Jem looks at her. The therapist thinks she has made a discovery. There, in her eye: the mote of triumph. The self-congratulation and validation. I am a good therapist. Breathe. I am a good therapist.

Jem will hear that sentence one more time—I am a good therapist—when she confronts the woman on her doorstep, months after this conversation. ‘Is this real? Did I misremember what we said?’

‘How did you know about the music box?’

The therapist smiles. Her baggy, friendly face is close to Jem’s.
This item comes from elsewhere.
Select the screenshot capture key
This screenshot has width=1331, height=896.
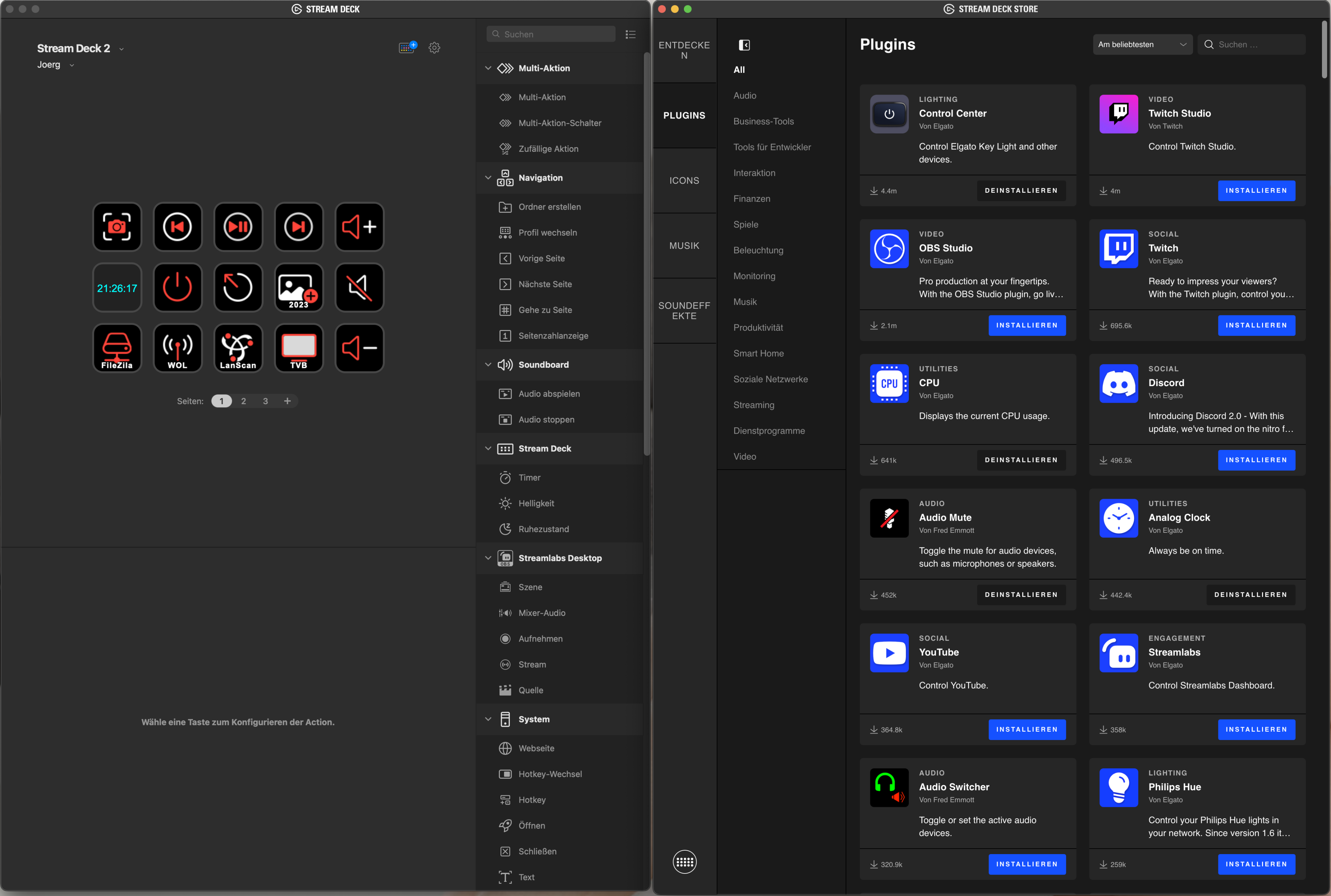[117, 227]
Anything that Jem says will now be added to that growing edifice of certainty.

The MiniDisc recorder spins. The blood spirals down.

‘You mentioned the music box yesterday, when you were under. Do you remember the tune?’

The tune.

Ich ruf zu Dir, Herr Jesu Christ.

~

Danny was waiting for her on the observation deck of the tower, unmistakable against the ashy sky. He was taller and broader than most—rowing, rugby—and dressed as if he was new money, which he was. His eyes were narrowed by habit and darkened by his pronounced brow. His blonde hair was thinning. He kept it short. As he noticed Jem and moved towards her, his long coat billowed. She felt a flush of privilege and fear as though he were a hawk coming to her arm. His swoop ended in an embrace. She pressed her cheek to his chest. He was squeezing too hard, but no less than she deserved.